Yazoo
- Type: Flavoured drink
- Manufacturer: FrieslandCampina
- Origin: Belgium
- Introduced: 1960s
- Flavour: Banana, Chocolate, Strawberry and Vanilla
- Website: www.yazoo.co.uk

= Yazoo (drink) =

Milk-based flavoured drink

Yazoo is a bottled milk-based flavoured drink, produced by FrieslandCampina and sold in Belgium, France, the United Kingdom and Ireland. Over eighty million bottles of Yazoo are sold annually.

== Contents ==
Yazoo is available in four flavours; banana, chocolate, strawberry and vanilla. Vanilla was introduced in 2014, as a limited edition flavour. It was announced that the Vanilla flavor and other flavours would be staying. Bottle sizes range from 200 ml, 400 ml, and one litre.

A new "No Added Sugar" range was introduced in 2016, in Strawberry, Banana and Toffee flavours. The following year, Chocolate was added to this range. It was announced in November 2018 the range was to be rebranded as Yazoo Kids.

In April 2018, a limited edition Choc Mint flavour was introduced (staying in the United Kingdom), following the results of a vote from consumers about the flavour they would most like to try as a milk drink. In April 2019, a limited edition Choc Caramel flavour was introduced replacing the Choc Mint flavour.
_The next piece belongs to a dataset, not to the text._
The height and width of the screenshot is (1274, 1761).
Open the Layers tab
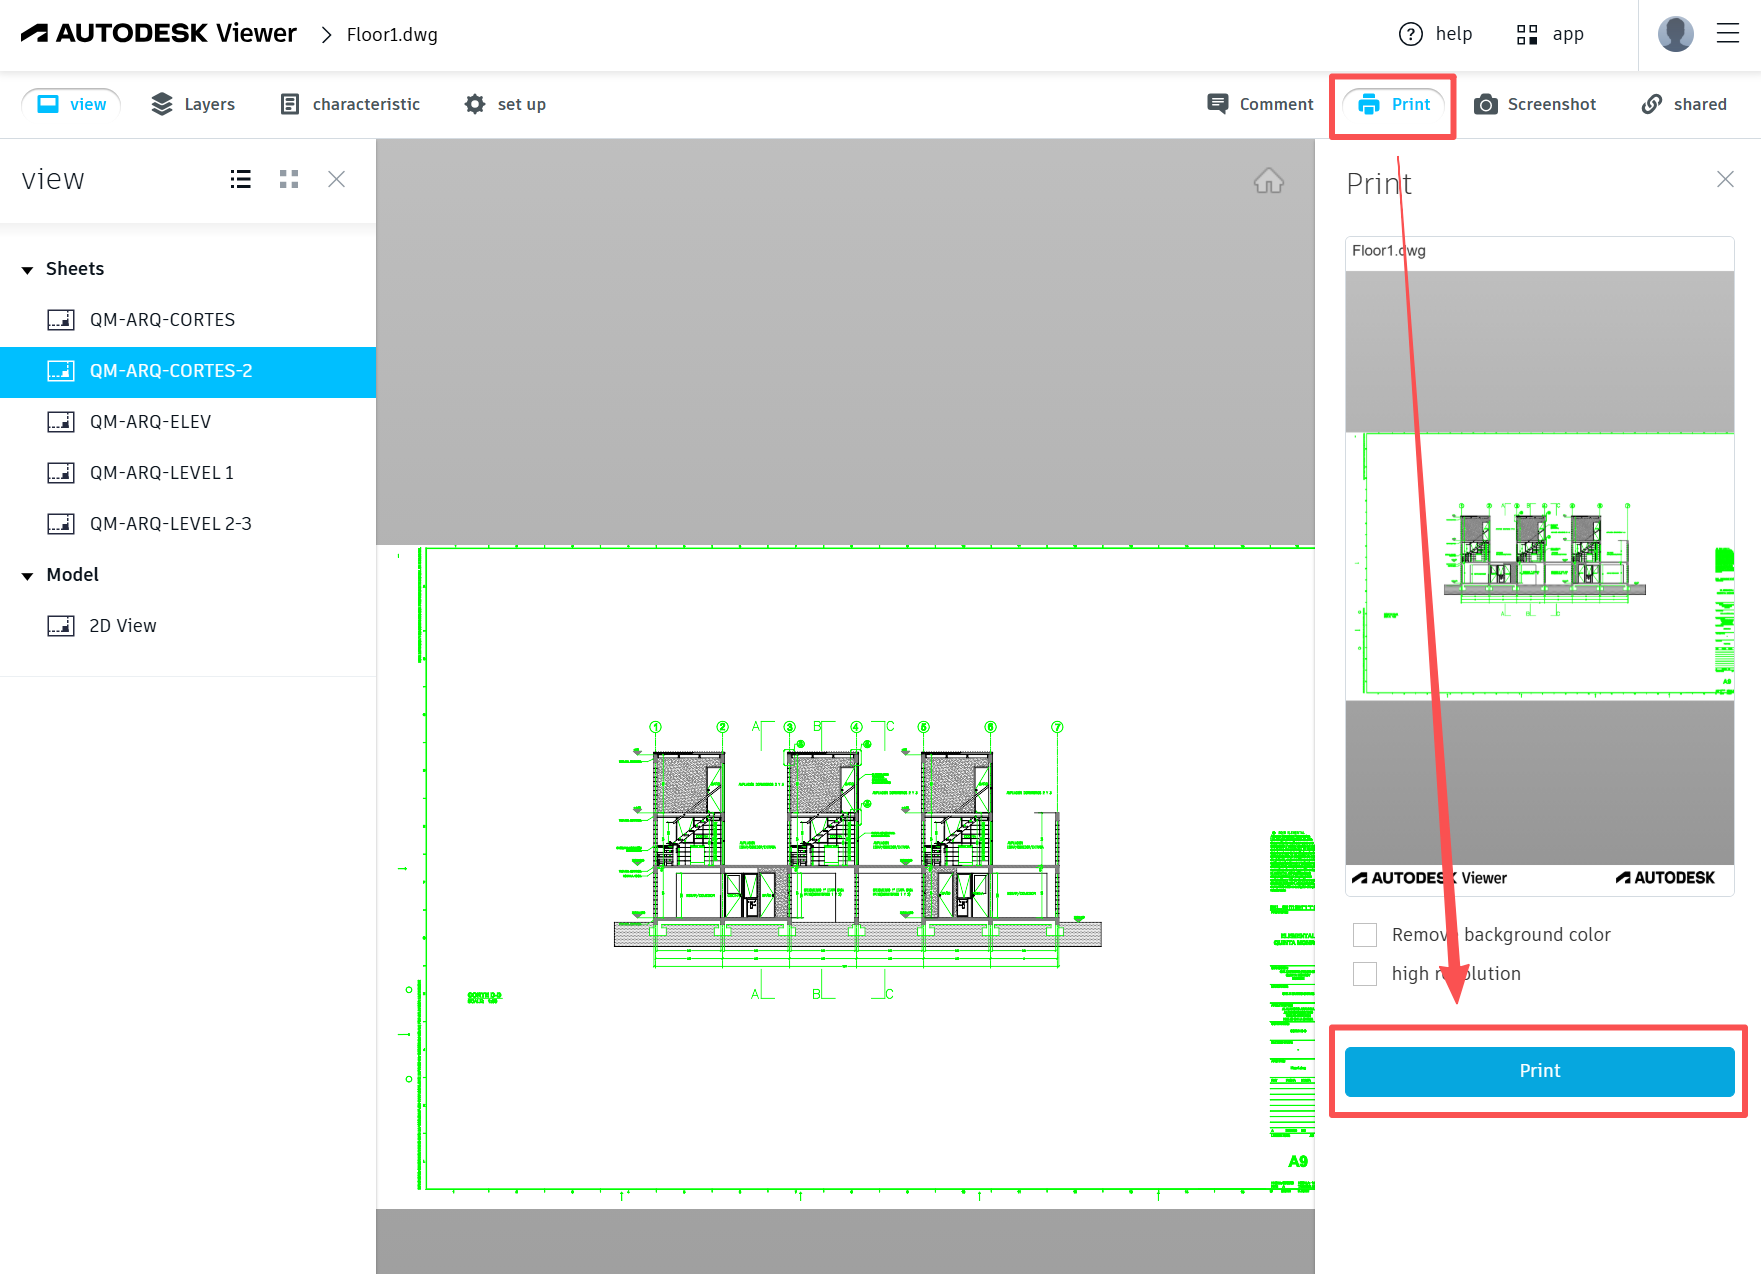coord(193,104)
FrieslandCampina said that Choc Mint had generated £1 million within five months of launch, and that the "target audience of sixteen to twenty four year olds are always looking for new flavours to try."

The bottles of 2015 were designed by Steve Trotman. The smaller bottles usually have transparent straws glued to the side, in a plastic wrapper. The larger bottles feature a tearaway tag on the label for easy recycling.
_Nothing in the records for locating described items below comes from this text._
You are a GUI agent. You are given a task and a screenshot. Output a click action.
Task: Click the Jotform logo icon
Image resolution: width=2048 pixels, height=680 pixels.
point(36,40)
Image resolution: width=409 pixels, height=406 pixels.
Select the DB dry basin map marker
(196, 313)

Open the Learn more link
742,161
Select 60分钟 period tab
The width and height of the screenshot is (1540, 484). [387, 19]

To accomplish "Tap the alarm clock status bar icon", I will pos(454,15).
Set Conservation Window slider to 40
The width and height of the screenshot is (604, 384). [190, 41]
Yazoo is suitable for vegetarians; it is a source of calcium, protein, B_{2} and B_{12}. It is low in fat and contains no artificial sweeteners, colours or preservatives.

== Advertising ==
Advertisements previously featured a green dinosaur mascot named Dino, similar to Nesquik's Quicky the Rabbit. The new line of bottles have the phrase, "Milk shaken up" on the label.